■ **Job 1**
Reproduce the stretch of the birthday passage from "Soon, the Emir" through "I, to mine.".
■ **Job 2**
In the birthday passage, why does the narrator say "Wait a minute, this is turning into something else"? Answer in one to three sentences.
■ **Job 3**
Write what comes next in the birthday passage, starting after its final sentence.

■ **Text segment**
┄┄┄┄┄┄

Soon, the Emir is done and moving back to his seat in the elevated platform where I am sitting quietly, admiring the approaching soft-spoken man, his clear wide eyes peeking and piercing through his partly veiled face.

I get up and go to meet and greet him. He stops in his stride, recognises me and greets me warmly, a broad smile dancing on his face, and his words, sweet melody to my flattered ears. He continues: he is following my activities; he watches me on my weekly TV program; he is inviting me to visit him in Kano.

Then he returns to his seat and I, to mine.

There is a flurry of a few more speeches by the Governor of Lagos, the President of the Club, and one or two others.

Then, my name is called again by the master of ceremony, my friend, Tony Awe. He invites me to the front of the small space in front of the stage in the courtyard.

Wait a minute, this is turning into something else. I am only supposed to be a guest at this event, not some centre of attraction.

Then I see a small cake on a table. I am directed to stand behind both. I look down at the inscription on the cake. My name is on it.

Then it dawns on me – this is a birthday coup!

Tony is reading a citation. It is all about me and my activities in sports and a few other things in my life.

I am dizzy.

The Emir comes down again, leading his entire entourage and the dignitaries in the special area to join me as I stand in front of my birthday cake.

The Erelu Kuti IV of Lagos, HRH Abiola Dosunmu, is to conduct the cake-cutting ceremony.

┄┄┄┄┄┄

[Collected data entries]

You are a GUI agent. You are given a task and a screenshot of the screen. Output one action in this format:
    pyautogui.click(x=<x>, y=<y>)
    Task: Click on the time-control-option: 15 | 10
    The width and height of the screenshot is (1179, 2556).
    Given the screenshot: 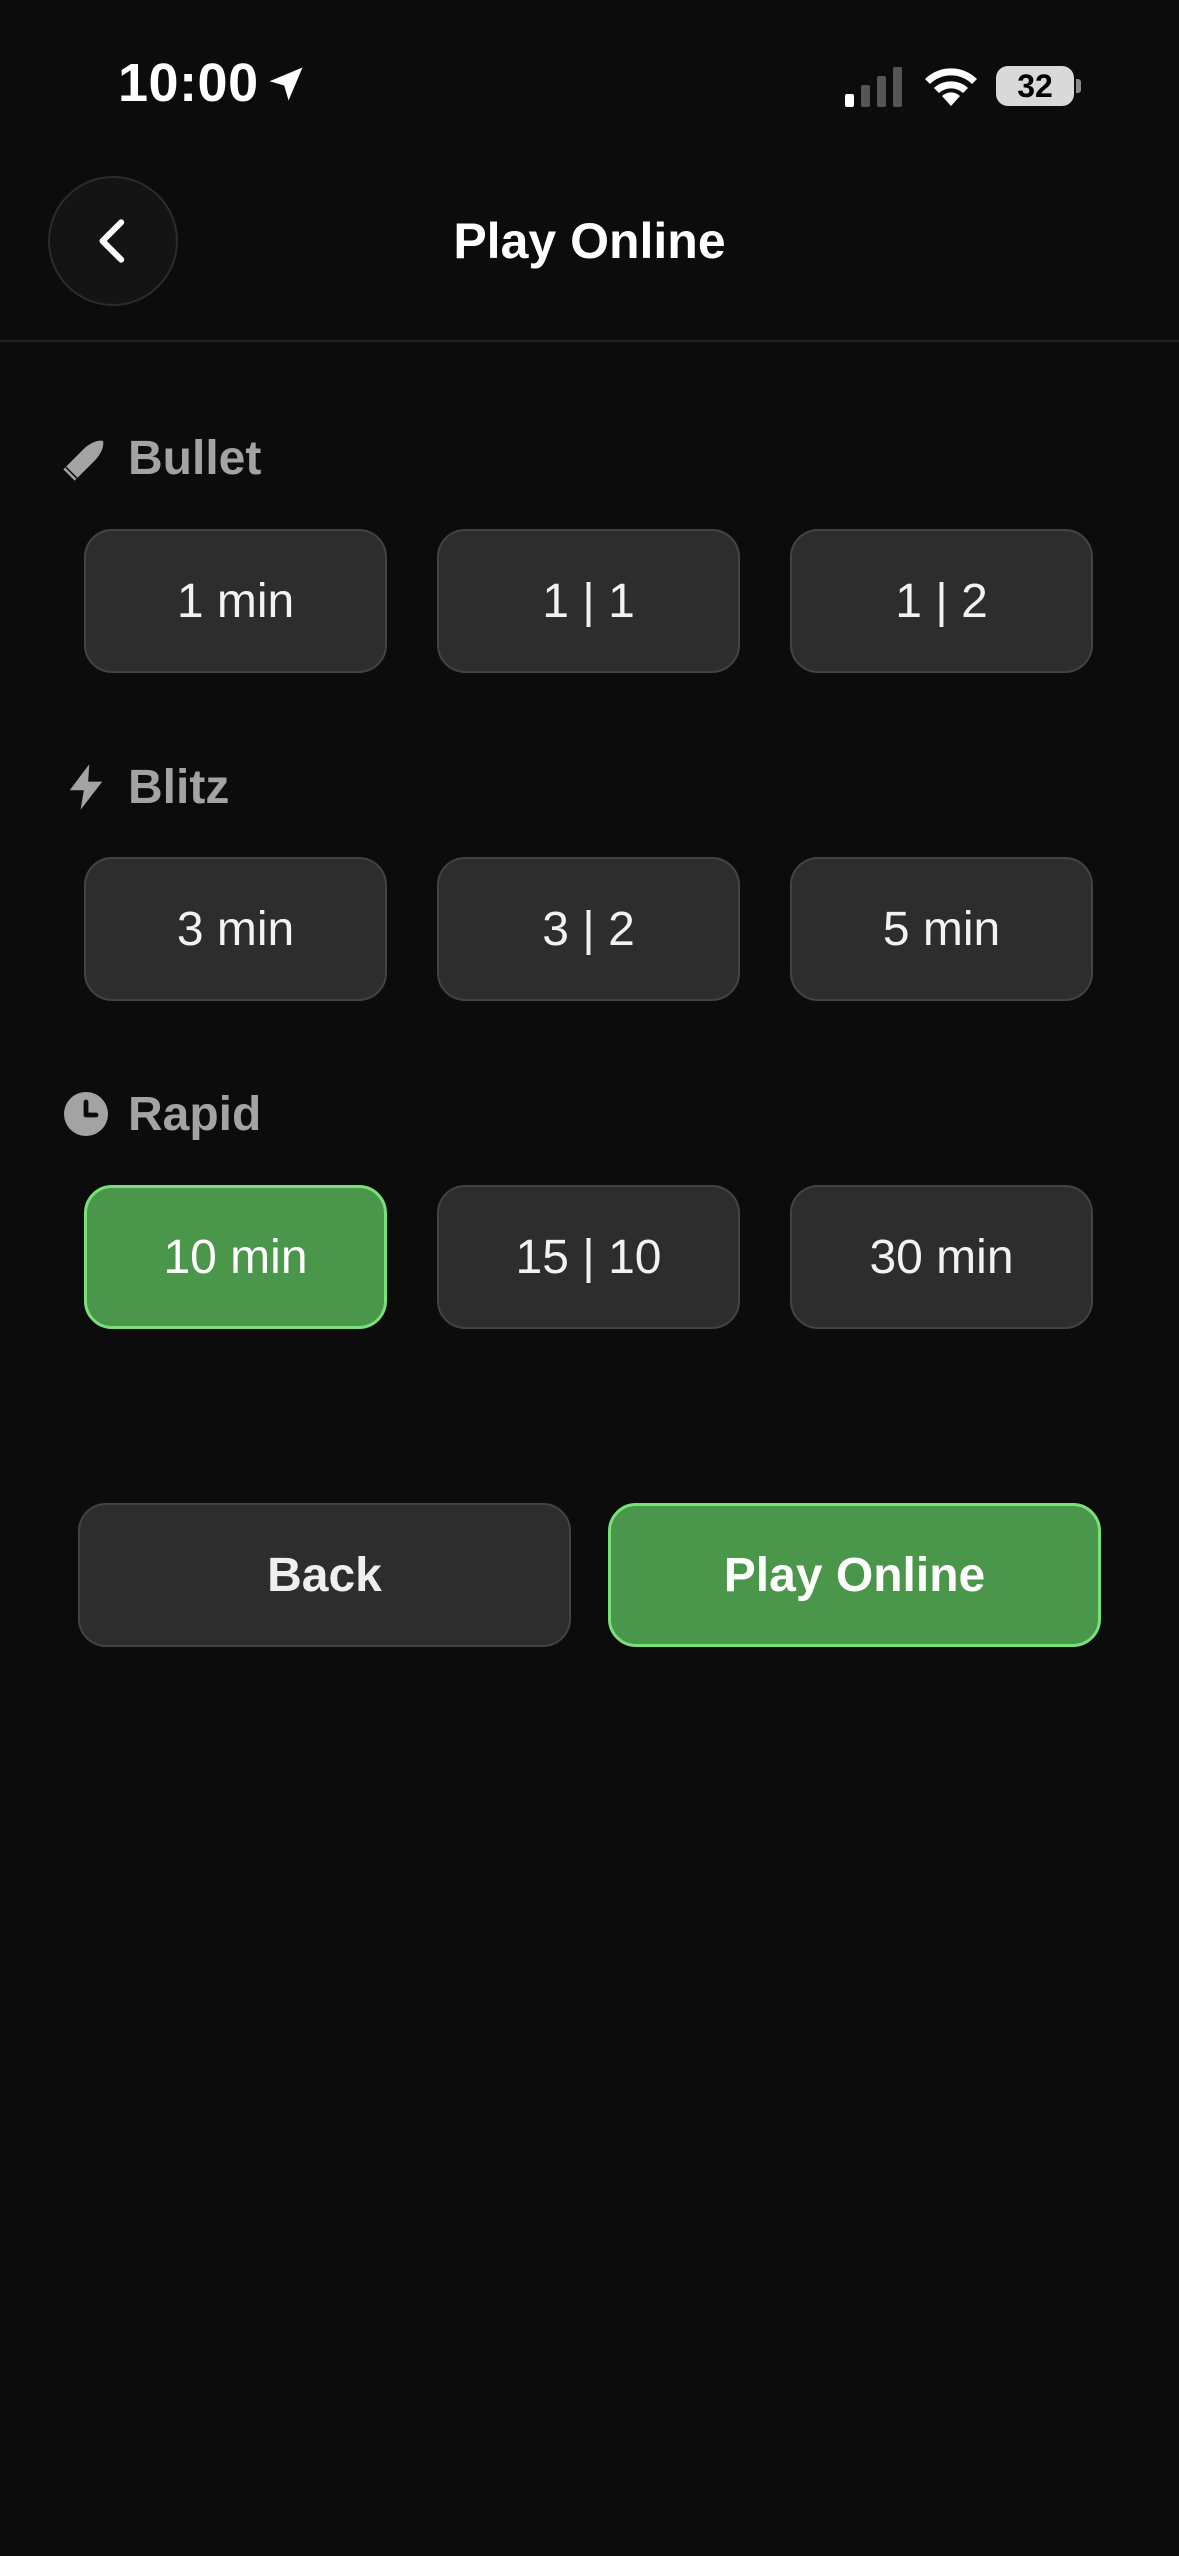 What is the action you would take?
    pyautogui.click(x=588, y=1257)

┄┄┄┄┄┄

■ **Expected output 1**
Soon, the Emir is done and moving back to his seat in the elevated platform where I am sitting quietly, admiring the approaching soft-spoken man, his clear wide eyes peeking and piercing through his partly veiled face.

I get up and go to meet and greet him. He stops in his stride, recognises me and greets me warmly, a broad smile dancing on his face, and his words, sweet melody to my flattered ears. He continues: he is following my activities; he watches me on my weekly TV program; he is inviting me to visit him in Kano.

Then he returns to his seat and I, to mine.

■ **Expected output 2**
The narrator was only supposed to be a guest at the event, not a center of attraction. Being called to the front by the master of ceremonies therefore signals that something unexpected is happening.

■ **Expected output 3**
I feel the gentle pressure of the Emir’s hand on mine as we hold the knife together to cut my cake.

Without letting me know anything about it, Ikeja Club included the celebration of my birthday in their 56th anniversary activities.

In a whisper, standing next to me, the Emir joins in singing to me the Happy Birthday song.

I am handed the microphone to speak.

Words fail me. I manage to thank the Emir for his kind words and support, and the Club for honouring me with this absolutely brilliant but shocking celebration.

The Emir whispers to me again that his invitation to me to visit him in Kano stands. I promise him I shall do so.

He does not go back to his seat. Done with the cutting of the cake, his entire ‘train’ departs the venue into the night of Lagos, now lit by glittering ‘happy’ stars.

It is a most humbling and gratifying experience, one of the most memorable nights of my life, a night when a footballer and an Emir joined hands to cut a cake!

From the bottom of my heart, I thank the President and members of Ikeja Club, Lagos.